In other words, life assimilates all its great facts and problems and the novelist who would set them forth effectively must first have assimilated them too, so that they will not have to be “brought in” the story he is telling, but will be in it from the beginning, disclosing themselves as the action develops. The reader must feel that he has discovered the fact or the problem for himself, that he, all by himself, has abstracted it out of the scenes put before him. He must see Cora Doe go by and hear of John Doe’s last appearance and look upon the wreck of their lives—but all the rest must be left to him to grasp unaided! The real reason why no story can have a moral is that every reader must find his own moral, even if each finds the same one!

Mrs. Norris understands this and practices it. She does not ask you to consider whether a girl, bred in sordid surroundings and having access in youth only to tawdry ideals, can lift herself to gentleness and dignity and become, at any cost, the captain of her soul. No! She makes you acquainted with Julia Page. She refrains from questioning the efficacy of divorce and writes The Heart of Rachael, which makes every reader ask himself the question. If her readers unite in an identical answer and that answer is the one Mrs. Norris herself would return, does that convict her of stepping outside the novelist’s province? Bless you, no; the novelist’s province is as large as life is, and its boundaries in the case of any given writer as far as he can carry and maintain them. Mrs. Norris’ s frontiers are wide.

The woman first. An interesting article in the Book News Monthly several years ago posited that “Kathleen Norris upsets all our accepted ideas of how a novelist is made.... With the exception of five months spent in taking a literary course at the University of California, Mrs. Norris never had any schooling, and, until five years ago (1908), she never had been outside her native State.... No thrilling adventures, no prairie life, or mountaineering, no experiences of travel, or residence in Paris or Berlin, have been hers.” The impression of wonder which this may create will be somewhat modified by the sketch of her life which follows, and for which we are chiefly indebted to the same article.

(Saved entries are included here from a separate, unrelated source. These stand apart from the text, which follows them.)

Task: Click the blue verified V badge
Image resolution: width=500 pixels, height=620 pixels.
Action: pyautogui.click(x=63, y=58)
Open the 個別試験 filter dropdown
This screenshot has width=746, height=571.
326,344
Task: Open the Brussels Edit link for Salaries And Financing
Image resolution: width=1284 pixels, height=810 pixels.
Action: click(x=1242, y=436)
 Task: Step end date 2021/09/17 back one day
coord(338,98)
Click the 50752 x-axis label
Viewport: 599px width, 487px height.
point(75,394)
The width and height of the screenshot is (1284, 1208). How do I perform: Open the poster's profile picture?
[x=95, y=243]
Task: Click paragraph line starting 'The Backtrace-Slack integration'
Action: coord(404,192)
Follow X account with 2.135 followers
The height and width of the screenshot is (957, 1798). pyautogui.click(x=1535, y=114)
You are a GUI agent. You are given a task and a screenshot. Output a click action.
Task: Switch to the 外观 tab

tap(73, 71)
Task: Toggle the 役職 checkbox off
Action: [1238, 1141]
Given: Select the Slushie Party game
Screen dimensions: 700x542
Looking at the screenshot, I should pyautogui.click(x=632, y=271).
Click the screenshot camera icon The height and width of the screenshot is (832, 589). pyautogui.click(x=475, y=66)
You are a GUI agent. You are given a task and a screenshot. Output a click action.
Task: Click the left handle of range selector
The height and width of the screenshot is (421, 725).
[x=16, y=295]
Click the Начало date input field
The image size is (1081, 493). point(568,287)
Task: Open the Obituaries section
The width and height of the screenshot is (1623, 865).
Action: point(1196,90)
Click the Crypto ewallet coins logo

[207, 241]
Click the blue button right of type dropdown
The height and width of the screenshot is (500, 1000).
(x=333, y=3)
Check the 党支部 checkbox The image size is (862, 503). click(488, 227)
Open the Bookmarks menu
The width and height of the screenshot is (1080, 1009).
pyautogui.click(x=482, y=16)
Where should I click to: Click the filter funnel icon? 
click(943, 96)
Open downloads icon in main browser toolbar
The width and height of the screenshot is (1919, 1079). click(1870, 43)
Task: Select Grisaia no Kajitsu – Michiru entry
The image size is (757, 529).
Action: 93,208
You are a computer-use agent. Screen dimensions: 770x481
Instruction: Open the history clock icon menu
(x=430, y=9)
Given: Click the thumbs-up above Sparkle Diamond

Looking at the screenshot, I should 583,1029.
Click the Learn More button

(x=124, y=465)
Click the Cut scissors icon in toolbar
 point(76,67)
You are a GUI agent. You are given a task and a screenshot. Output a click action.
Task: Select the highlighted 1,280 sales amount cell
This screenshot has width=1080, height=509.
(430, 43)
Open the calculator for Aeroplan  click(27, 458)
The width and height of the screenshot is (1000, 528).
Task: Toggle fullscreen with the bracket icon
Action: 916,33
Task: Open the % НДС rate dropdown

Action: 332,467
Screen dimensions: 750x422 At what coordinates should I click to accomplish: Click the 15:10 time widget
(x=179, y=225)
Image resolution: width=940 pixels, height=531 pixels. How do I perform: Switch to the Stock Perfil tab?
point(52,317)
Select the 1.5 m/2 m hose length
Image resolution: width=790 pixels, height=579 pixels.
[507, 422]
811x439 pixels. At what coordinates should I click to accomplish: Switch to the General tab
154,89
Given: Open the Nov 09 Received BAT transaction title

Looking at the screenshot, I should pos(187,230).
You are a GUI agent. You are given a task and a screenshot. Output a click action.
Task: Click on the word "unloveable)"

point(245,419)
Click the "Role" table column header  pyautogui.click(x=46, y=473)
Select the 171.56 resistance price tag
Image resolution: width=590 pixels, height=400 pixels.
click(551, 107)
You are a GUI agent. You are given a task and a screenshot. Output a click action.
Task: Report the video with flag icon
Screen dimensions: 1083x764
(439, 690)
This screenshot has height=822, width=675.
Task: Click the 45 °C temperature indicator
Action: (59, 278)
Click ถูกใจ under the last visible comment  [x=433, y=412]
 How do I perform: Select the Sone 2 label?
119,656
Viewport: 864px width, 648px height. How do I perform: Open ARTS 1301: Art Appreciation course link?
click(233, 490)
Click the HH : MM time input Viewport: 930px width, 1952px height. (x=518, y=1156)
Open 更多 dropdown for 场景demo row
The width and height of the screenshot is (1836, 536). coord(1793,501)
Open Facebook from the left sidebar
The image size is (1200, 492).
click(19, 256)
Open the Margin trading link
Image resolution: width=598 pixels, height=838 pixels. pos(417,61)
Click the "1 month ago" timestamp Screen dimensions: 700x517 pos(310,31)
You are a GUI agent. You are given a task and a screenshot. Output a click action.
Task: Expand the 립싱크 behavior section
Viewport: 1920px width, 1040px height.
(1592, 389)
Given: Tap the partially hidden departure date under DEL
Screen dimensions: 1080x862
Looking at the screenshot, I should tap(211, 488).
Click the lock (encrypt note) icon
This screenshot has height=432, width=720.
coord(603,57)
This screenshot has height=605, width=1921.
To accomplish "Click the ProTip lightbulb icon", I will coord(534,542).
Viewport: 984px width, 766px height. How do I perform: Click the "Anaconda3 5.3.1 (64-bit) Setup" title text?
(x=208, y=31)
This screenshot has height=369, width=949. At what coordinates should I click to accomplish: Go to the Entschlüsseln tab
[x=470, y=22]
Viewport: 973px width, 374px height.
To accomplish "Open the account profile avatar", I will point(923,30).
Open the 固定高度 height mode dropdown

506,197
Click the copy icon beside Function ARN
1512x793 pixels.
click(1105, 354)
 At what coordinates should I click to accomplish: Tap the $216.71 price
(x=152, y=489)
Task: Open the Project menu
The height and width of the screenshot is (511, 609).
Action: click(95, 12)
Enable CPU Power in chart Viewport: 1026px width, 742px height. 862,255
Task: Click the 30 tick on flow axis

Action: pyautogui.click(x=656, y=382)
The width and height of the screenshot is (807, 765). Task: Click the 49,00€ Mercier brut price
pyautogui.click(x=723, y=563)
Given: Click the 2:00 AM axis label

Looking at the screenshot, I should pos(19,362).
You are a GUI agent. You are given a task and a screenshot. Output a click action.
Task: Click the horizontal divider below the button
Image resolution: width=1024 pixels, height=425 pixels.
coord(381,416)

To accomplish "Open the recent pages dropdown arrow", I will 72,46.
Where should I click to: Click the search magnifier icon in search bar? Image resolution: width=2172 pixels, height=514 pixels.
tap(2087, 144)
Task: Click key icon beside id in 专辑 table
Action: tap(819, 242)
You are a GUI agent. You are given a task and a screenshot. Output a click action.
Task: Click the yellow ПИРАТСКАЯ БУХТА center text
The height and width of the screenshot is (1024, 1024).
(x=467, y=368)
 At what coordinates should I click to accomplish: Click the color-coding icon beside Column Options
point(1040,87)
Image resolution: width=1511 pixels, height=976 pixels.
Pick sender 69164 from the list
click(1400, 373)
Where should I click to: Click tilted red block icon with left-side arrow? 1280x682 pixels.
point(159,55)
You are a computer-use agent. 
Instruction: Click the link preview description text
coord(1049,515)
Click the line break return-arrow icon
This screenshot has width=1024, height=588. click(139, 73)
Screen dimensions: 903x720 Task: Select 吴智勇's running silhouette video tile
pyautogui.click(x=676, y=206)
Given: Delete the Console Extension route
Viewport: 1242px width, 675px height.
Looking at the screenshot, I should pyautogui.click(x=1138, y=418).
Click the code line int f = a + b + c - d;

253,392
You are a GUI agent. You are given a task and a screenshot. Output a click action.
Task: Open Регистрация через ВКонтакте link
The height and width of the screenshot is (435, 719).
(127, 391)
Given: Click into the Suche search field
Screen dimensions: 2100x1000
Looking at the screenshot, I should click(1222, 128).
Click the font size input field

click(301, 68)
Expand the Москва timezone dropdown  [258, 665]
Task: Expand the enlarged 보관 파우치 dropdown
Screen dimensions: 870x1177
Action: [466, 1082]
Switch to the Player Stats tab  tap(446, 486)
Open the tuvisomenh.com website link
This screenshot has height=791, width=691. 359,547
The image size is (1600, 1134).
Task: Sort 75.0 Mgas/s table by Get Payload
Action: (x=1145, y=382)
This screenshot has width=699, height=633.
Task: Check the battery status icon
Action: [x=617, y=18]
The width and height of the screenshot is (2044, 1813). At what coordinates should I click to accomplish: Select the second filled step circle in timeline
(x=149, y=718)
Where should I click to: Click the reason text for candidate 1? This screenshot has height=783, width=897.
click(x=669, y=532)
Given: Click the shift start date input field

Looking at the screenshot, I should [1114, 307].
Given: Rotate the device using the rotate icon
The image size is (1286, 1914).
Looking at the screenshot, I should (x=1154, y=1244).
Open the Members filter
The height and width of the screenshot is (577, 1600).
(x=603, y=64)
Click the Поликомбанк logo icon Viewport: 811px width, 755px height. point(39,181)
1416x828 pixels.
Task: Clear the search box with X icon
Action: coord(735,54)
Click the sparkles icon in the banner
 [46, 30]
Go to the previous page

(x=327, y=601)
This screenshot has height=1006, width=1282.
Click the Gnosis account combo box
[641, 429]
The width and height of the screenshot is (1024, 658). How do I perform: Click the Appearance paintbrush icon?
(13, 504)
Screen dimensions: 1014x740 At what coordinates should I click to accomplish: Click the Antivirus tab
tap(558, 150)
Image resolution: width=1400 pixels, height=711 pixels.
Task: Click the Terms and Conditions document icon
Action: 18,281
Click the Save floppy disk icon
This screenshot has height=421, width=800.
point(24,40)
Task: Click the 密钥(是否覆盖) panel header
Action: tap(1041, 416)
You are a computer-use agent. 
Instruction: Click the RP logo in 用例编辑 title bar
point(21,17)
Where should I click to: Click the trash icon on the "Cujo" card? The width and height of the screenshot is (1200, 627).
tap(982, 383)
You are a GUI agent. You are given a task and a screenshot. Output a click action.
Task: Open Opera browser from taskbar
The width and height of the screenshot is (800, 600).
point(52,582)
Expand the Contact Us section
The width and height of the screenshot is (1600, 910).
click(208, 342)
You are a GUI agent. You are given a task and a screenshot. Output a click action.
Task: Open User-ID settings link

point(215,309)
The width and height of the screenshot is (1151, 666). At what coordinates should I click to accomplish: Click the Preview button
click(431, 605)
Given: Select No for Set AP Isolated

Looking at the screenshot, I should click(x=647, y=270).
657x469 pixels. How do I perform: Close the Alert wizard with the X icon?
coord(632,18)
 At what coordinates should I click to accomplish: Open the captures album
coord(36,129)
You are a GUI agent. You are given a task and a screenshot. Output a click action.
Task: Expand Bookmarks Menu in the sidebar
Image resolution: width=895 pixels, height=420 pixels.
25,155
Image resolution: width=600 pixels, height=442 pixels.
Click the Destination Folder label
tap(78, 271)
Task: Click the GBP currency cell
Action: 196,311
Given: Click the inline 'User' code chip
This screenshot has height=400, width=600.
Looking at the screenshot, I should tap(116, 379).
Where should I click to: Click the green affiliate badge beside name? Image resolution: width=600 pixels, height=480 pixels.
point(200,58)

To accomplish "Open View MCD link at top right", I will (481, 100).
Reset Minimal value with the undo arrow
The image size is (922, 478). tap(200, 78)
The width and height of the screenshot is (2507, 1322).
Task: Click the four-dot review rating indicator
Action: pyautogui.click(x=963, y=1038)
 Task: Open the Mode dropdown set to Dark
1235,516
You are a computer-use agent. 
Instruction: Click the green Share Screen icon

Kathleen Norris was the daughter of James A. Thompson, of San Francisco. The father was a San Franciscan of long residence and twice served as president of the famous Bohemian Club. At the time of his death he was manager of the Donohoe-Kelly Bank. Kathleen was the second child in a family of six—three boys and three girls. Mr. Thompson would not send his children to school and they were taught at home, with an occasional governess for language study. In 1899 the family moved to Mill Valley across San Francisco Bay, and “Treehaven,” a bungalow in the beautiful valley at the foot of Mount Tamalpais, became the home. A quieter life can hardly be imagined. There weren’t many neighbors, the children did not go to school, most of the visitors were grown people, there were no children’s parties. Kathleen Norris never saw the inside of a theater until she was sixteen, which will astonish readers of The Story of Julia Page. There was, however, a large library, there were plenty of magazines, there were miles of forest as a playground, there were horses, cows, dogs, cats, a garden. Mountains were there to be climbed and creeks to be waded. “The boys as well as the girls of the family all became practical cooks.